> _Text excerpt_
Segment Open

Carrie Fisher: One Year Later

One year ago today, Carrie Fisher passed away. She had been in the ICU for four days after suffering cardiac arrest on a flight home from Europe.
I remember getting the news vividly. I had been hoping and praying for her to get better. People have heart attacks all the time and survive, I'd reasoned. I had been lying in bed relaxing when my friend Adam sent me the devastating text. She's gone, dear.
No! my mind screamed! I hurriedly did a Google search and saw it there in black and white. Star Wars actress Carrie Fisher passes away after 4 day struggle to survive in ICU. 
I literally felt my heart break in two as my eyes blurred with an ocean of tears.
After I'd had a good cry, I spent the day and night reading Carrie's debut novel Postcards From the Edge​.
I'm not normally the type of person to get emotional when a celebrity passes away, in fact, besides Carrie, the only other celebrity passing that upset me was Elisabeth Sladen, and I didn't even learn of her passing until months later.
The truth is is that Carrie Fisher was my hero. She was everything I'd like to be in life: kind, funny, witty, brave, strong. Carrie was a survivor in every sense of the word, and she fought every battle bravely and humourously.

Segment Closed

> _Source data_
Segment Open

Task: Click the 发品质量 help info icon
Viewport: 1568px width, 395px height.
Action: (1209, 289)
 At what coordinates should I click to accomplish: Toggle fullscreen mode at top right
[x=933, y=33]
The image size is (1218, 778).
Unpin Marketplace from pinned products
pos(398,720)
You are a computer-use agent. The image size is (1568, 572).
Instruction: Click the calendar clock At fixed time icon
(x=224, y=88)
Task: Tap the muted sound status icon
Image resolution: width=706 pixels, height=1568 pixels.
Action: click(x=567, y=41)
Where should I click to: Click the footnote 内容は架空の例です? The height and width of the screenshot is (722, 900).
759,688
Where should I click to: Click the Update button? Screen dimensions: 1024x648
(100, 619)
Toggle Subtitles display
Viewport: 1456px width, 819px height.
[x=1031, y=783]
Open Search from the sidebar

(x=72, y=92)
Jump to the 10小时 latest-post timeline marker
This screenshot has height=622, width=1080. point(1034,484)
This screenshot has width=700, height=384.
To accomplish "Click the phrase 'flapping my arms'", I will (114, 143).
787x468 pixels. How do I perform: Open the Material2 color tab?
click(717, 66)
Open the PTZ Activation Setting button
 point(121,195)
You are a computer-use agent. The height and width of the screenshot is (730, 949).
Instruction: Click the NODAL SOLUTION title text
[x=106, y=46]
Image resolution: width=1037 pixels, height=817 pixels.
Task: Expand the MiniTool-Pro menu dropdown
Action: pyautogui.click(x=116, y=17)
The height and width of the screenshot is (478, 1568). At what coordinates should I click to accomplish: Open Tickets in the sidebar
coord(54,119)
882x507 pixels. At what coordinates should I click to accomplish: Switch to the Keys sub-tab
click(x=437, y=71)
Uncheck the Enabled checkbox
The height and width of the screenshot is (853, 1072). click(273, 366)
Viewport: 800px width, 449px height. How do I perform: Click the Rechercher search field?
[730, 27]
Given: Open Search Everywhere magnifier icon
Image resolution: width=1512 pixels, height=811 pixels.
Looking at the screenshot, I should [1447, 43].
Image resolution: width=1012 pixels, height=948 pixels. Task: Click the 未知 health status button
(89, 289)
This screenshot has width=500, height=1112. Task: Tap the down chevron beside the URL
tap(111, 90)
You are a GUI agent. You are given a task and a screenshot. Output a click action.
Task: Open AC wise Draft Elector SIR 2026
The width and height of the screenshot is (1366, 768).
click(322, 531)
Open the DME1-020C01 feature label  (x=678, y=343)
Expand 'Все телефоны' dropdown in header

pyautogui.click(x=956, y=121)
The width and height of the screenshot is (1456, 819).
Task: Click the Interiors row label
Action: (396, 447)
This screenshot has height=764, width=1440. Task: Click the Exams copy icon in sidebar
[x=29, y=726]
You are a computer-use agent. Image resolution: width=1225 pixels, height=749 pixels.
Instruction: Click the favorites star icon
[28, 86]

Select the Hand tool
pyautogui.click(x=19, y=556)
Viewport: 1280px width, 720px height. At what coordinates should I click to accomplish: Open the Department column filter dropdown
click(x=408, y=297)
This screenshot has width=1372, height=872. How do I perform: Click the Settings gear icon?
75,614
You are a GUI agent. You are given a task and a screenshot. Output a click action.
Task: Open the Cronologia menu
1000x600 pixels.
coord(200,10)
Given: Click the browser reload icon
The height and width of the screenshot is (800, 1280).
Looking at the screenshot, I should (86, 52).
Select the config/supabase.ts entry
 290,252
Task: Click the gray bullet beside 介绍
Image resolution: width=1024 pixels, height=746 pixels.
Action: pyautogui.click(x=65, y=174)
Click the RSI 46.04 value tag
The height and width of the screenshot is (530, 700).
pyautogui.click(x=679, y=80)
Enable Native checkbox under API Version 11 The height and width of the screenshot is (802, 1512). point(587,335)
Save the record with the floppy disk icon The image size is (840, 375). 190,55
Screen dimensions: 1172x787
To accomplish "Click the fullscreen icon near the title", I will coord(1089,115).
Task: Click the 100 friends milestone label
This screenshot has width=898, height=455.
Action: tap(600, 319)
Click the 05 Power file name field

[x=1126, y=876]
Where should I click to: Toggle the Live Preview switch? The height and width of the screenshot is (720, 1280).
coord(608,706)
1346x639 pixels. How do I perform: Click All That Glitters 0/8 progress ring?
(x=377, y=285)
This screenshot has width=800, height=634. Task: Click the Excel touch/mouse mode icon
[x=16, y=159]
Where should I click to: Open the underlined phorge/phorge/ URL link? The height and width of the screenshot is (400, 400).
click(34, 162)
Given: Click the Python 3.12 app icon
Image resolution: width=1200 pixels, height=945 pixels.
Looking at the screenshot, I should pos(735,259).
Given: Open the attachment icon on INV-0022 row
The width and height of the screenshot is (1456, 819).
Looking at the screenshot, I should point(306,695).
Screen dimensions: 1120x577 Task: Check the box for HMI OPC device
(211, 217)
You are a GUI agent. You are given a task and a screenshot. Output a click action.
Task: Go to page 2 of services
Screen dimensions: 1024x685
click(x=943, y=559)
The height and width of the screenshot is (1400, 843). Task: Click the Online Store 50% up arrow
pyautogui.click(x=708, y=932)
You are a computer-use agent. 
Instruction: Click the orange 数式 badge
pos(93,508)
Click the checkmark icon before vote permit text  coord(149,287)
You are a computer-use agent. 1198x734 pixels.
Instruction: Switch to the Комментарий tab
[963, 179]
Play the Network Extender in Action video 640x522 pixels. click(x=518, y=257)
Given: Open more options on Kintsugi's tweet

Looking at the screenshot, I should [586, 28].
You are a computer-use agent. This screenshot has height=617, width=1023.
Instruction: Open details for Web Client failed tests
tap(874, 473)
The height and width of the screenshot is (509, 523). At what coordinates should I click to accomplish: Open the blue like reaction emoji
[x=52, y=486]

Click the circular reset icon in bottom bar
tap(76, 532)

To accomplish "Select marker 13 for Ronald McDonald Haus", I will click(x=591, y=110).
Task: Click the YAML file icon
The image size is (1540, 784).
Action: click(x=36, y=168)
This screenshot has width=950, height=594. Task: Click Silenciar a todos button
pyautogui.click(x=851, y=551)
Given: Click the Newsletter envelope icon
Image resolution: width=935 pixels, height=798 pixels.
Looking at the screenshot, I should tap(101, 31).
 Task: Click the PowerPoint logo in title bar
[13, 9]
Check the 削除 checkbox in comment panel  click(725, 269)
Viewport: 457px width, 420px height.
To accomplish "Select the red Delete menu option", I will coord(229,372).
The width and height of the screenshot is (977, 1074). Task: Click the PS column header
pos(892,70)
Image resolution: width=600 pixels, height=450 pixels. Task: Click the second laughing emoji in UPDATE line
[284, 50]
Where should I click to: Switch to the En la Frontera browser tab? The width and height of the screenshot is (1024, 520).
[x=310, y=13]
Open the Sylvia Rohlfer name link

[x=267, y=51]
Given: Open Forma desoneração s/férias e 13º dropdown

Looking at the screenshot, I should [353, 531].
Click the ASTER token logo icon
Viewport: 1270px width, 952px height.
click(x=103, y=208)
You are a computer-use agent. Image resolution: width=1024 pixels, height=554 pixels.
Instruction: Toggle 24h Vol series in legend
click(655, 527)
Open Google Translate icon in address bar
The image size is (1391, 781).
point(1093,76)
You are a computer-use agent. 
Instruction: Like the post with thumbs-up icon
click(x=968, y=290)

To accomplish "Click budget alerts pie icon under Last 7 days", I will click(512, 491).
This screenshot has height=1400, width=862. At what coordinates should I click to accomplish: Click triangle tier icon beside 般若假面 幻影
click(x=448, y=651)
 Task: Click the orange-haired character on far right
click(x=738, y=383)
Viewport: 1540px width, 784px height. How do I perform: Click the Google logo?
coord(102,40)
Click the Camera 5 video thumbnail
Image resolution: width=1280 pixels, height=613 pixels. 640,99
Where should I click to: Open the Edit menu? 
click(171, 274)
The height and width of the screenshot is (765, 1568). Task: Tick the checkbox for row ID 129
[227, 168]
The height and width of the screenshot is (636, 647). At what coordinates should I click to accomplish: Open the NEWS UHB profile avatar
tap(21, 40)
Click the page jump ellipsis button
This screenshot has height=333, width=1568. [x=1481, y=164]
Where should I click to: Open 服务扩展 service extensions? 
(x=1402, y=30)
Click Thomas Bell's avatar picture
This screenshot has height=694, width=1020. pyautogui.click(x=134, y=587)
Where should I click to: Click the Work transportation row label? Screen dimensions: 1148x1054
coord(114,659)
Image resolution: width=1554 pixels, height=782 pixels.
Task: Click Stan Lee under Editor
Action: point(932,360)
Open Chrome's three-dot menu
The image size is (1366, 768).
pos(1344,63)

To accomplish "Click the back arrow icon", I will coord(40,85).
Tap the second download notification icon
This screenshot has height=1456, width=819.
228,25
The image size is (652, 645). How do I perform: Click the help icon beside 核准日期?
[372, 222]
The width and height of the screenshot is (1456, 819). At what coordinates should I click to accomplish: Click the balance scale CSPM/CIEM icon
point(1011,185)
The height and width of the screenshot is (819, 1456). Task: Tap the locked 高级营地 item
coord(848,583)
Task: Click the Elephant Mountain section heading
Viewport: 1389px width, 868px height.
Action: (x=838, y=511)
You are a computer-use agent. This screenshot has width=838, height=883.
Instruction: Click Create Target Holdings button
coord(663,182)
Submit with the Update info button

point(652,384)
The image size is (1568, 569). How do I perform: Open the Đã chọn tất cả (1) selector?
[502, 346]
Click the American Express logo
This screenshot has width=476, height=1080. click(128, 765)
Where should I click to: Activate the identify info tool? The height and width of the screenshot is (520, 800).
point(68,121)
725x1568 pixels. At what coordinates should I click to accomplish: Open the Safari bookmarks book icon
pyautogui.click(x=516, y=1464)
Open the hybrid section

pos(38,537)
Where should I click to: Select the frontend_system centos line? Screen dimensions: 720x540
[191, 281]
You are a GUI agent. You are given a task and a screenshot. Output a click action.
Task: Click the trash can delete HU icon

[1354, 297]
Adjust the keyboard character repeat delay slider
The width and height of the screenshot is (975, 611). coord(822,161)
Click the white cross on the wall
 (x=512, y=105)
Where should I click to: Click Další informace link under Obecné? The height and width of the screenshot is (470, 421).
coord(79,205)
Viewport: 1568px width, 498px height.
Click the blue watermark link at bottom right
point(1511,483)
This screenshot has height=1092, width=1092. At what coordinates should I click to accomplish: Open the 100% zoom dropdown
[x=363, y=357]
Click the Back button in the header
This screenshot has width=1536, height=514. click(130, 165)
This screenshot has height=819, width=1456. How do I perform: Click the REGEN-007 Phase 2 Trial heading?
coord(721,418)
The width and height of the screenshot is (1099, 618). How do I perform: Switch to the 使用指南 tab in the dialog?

Segment Closed

> _Study questions_
[1] In the Carrie Fisher text, what book did the writer read on the day and night after learning of her death?
[2] Rewrite the passage of the Carrie Fisher text that begins at the words "Carrie Fisher: One" and stops after "text. She's gone, dear.", with "Europe" changed to "Asia".

> _Replies_
[1] Postcards From the Edge, her debut novel.

[2]
Carrie Fisher: One Year Later

One year ago today, Carrie Fisher passed away. She had been in the ICU for four days after suffering cardiac arrest on a flight home from Asia.
I remember getting the news vividly. I had been hoping and praying for her to get better. People have heart attacks all the time and survive, I'd reasoned. I had been lying in bed relaxing when my friend Adam sent me the devastating text. She's gone, dear.